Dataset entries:
________________
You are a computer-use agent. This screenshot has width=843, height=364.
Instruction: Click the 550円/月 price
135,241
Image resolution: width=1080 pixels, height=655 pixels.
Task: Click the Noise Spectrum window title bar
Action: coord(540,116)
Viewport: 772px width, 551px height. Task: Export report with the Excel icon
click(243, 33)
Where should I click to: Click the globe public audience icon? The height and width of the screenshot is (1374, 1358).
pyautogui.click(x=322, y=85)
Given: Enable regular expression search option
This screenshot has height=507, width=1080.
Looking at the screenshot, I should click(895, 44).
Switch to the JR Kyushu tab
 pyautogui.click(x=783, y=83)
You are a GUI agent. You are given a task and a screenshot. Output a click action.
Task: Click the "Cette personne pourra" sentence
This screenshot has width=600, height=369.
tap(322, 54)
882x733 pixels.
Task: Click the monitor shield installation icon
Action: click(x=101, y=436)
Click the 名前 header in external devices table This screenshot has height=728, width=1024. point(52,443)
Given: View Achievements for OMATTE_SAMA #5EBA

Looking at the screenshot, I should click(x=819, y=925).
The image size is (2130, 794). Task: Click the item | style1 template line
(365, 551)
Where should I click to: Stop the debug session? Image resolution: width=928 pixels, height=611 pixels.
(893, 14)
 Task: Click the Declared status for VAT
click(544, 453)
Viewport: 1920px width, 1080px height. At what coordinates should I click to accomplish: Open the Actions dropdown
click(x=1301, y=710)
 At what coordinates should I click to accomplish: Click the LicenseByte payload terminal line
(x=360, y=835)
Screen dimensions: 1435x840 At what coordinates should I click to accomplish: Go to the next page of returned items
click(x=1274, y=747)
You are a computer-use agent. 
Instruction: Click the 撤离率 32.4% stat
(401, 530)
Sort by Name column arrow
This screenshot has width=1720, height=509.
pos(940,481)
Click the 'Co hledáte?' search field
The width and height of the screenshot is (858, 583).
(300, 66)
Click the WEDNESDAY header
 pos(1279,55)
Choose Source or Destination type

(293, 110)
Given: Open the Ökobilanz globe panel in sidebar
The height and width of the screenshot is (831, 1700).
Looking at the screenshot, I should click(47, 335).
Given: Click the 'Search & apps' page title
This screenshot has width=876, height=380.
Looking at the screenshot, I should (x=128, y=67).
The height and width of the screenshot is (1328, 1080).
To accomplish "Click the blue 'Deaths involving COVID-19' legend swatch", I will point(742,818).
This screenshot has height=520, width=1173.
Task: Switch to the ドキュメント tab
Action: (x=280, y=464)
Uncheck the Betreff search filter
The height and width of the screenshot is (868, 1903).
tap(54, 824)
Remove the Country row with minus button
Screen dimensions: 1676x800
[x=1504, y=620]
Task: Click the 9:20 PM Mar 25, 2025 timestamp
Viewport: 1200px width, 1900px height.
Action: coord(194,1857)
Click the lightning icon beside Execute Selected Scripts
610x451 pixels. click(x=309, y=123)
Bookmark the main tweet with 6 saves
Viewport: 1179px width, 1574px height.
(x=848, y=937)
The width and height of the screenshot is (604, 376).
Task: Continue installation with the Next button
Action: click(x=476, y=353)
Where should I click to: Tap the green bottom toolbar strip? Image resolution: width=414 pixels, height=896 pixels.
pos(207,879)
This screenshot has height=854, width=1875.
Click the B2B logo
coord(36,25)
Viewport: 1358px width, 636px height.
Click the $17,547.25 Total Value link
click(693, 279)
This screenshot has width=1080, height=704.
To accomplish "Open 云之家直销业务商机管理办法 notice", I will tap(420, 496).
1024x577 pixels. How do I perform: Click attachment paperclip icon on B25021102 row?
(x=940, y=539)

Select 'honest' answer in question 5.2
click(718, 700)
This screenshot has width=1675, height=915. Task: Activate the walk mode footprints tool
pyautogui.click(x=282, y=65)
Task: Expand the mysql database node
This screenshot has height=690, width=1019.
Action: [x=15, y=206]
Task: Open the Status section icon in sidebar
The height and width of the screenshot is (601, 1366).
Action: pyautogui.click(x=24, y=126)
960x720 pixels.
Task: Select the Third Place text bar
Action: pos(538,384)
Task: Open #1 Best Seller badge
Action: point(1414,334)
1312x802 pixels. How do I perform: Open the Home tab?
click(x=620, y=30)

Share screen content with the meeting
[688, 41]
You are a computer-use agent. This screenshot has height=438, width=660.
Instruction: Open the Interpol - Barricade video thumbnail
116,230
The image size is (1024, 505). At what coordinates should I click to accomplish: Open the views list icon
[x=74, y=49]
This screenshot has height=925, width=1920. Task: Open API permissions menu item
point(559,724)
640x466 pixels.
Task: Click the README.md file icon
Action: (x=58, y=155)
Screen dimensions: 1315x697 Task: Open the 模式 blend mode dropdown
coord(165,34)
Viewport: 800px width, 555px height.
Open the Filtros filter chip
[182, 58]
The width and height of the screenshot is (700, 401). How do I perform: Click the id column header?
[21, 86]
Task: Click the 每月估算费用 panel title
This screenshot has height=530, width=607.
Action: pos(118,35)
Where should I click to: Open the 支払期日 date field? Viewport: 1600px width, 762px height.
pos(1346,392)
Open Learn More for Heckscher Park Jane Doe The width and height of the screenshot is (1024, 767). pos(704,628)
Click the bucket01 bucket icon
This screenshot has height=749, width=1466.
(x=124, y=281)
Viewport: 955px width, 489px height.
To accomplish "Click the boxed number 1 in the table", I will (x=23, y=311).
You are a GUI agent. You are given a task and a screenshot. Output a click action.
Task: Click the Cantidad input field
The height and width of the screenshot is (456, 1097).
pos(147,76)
________________
● EXERCISE AIM
Scan the records above for the word "sidebar". Show each line in which it appears.

● EXERCISE OUTPUT
Given: Open the Ökobilanz globe panel in sidebar
Task: Open the Status section icon in sidebar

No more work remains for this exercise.